A Dominican national unlawfully living in Salem, N.H., has pleaded guilty in federal court after stealing a U.S. citizen’s identity and collecting more than $300,000 in taxpayer-funded benefits. The case puts a spotlight on how identity theft and benefit fraud can fester for decades when systems fail and states won’t share data. It also shows that federal prosecutors are finally moving from talk to action—though action alone won’t fix the bigger problem.
Guilty plea and the scheme uncovered
Juan Felipe Chalas admitted he used a stolen identity going back to the 1990s to get U.S. passports and Massachusetts IDs and then to tap SNAP, Social Security disability and MassHealth benefits. Under the plea, Chalas agreed to pay about $304,932 in restitution and faces a one-year jail term followed by two years of supervised release. U.S. District Court Judge Leo T. Sorokin set sentencing for Sept. 8, 2026. The prosecution was led by Assistant U.S. Attorney Mark Grady and backed by a team of federal investigators from HSI, the SSA Office of Inspector General, USDA OIG, HHS OIG and the State Department’s Diplomatic Security Service.

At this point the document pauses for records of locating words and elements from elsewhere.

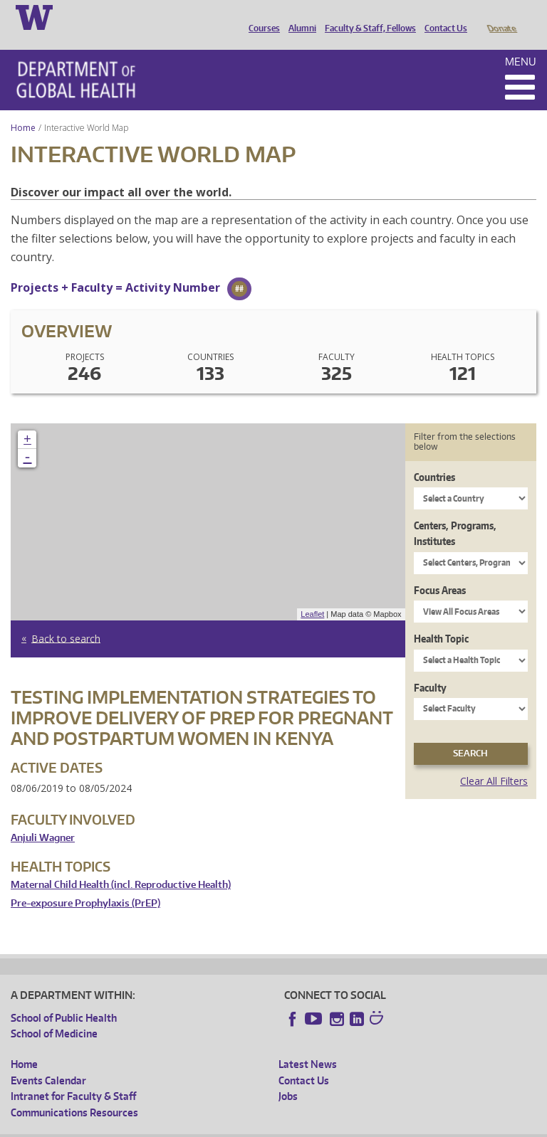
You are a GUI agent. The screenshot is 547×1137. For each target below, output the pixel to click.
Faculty (430, 668)
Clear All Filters (494, 761)
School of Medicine (54, 1014)
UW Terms (257, 1126)
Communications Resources (74, 1092)
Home (23, 108)
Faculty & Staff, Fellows (366, 16)
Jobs (288, 1076)
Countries (434, 457)
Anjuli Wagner (43, 818)
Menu (520, 42)
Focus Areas (440, 570)
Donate (501, 16)
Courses (260, 16)
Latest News (307, 1044)
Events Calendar (48, 1060)
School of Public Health (64, 998)
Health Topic (441, 619)
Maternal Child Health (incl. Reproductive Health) (121, 865)
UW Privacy (199, 1126)
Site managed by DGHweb (342, 1126)
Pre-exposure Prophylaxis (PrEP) (85, 883)
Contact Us (442, 16)
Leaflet (312, 594)
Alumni (299, 16)
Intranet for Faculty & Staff (73, 1076)
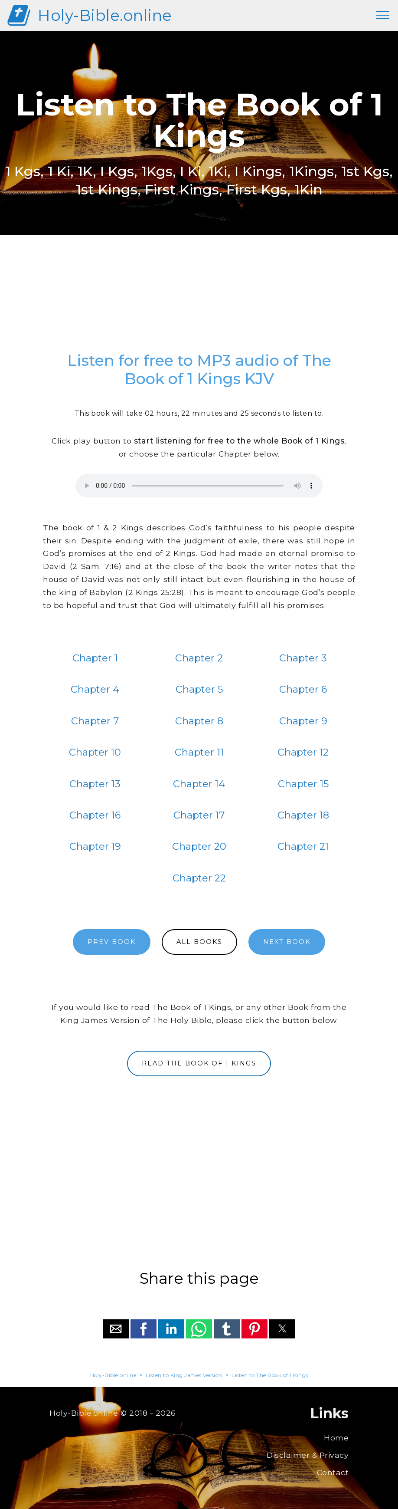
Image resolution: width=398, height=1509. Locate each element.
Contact (333, 1472)
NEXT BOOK (286, 942)
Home (336, 1437)
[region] (199, 298)
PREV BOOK (112, 942)
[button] (116, 1328)
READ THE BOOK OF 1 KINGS (199, 1063)
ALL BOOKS (199, 942)
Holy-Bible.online (105, 15)
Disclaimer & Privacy (308, 1455)
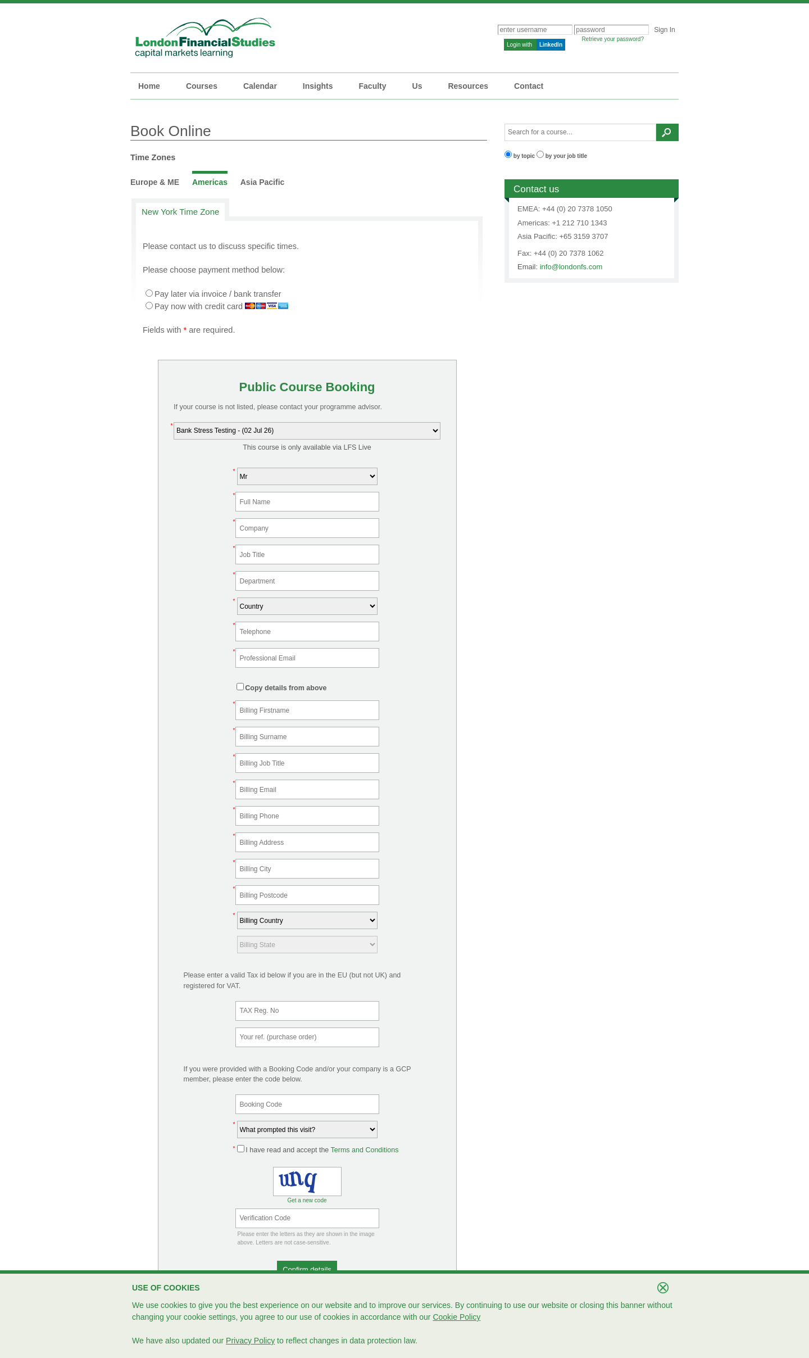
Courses (201, 86)
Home (149, 86)
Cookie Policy (456, 1316)
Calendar (260, 86)
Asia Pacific (262, 182)
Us (417, 86)
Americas (210, 182)
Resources (468, 86)
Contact (528, 86)
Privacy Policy (250, 1340)
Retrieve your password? (612, 39)
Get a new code (306, 1200)
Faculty (373, 86)
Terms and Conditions (365, 1150)
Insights (318, 86)
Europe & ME (154, 182)
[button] (307, 1269)
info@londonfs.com (571, 266)
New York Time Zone (180, 211)
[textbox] (580, 132)
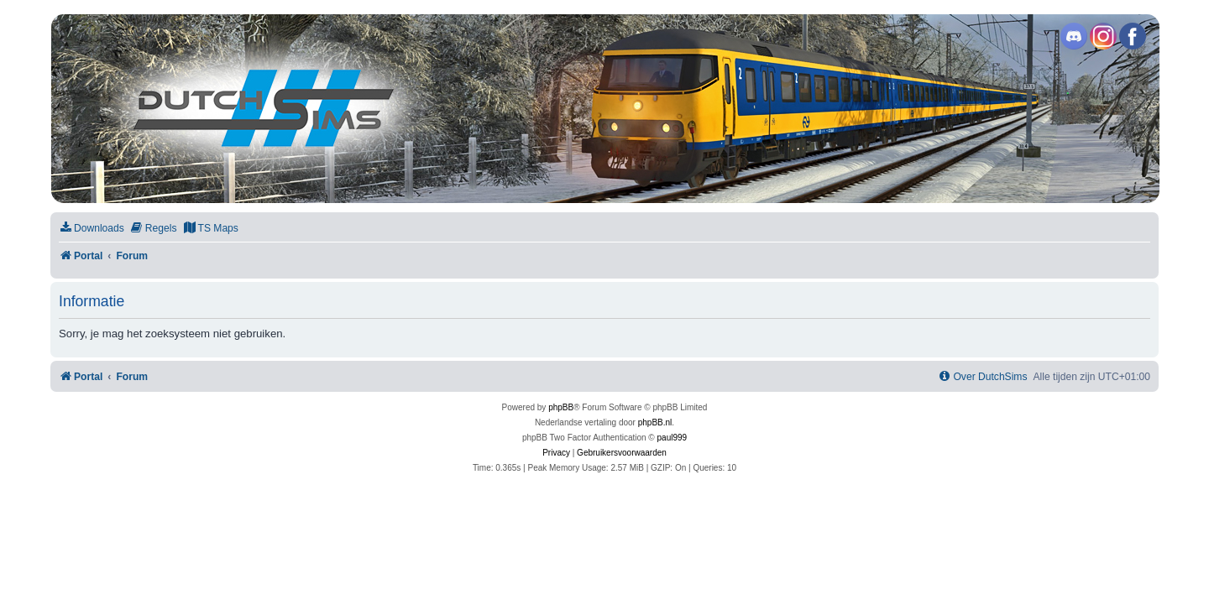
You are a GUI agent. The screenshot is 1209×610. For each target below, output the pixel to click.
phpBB (560, 407)
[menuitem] (91, 228)
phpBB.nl (655, 422)
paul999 (672, 437)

Restitution and what it really means
The restitution numbers tell the hard truth. About $12,584 was tied to SNAP, $25,491 to Social Security disability and $266,857 to MassHealth. That adds up to more than $300,000 taken from taxpayers and funneled to someone who never had legal admission to the United States. A one-year jail term in a plea deal is better than nothing, but it’s not exactly the kind of deterrent that makes identity thieves lose sleep at night.
Part of a larger enforcement push — and a surprising roadblock
This guilty plea is not an isolated headline; it’s part of a broader benefit-fraud crackdown out of the U.S. Attorney’s Office in Massachusetts. Prosecutors say nine people were charged earlier in the year in a sweep that found nearly $1 million in alleged thefts, and federal officials report nearly $9 million uncovered since December 2025. Yet here’s the rub: many states, including Massachusetts, have refused to share SNAP data with federal investigators. If you want to hide fraud, don’t worry—some bureaucrats have built the perfect cover story called “data privacy.”
Prosecute, prevent and stop the easy road for fraud
We should praise federal prosecutors for coordinating across agencies and for finally doing something other than issuing press releases. But prosecuting fraud after money is already gone is only half the job. We need stronger ID checks, mandatory data sharing for benefit programs across all states, and tougher consequences for those who steal identities and exploit the system. We also need border enforcement that prevents people who were never lawfully admitted from acquiring real documents to fake a life in government programs. Otherwise taxpayers will keep footing the bill while fraudsters treat fraud as a career choice.
This case should be a warning to lawmakers and state officials: stop making it easy for cheaters. Fix the holes in the system, share the data, and give prosecutors the tools—and the sentences—they need to deter future scams. Taxpayers deserve better than being a long-term funding source for fraudsters who hide behind stolen names and state secrecy.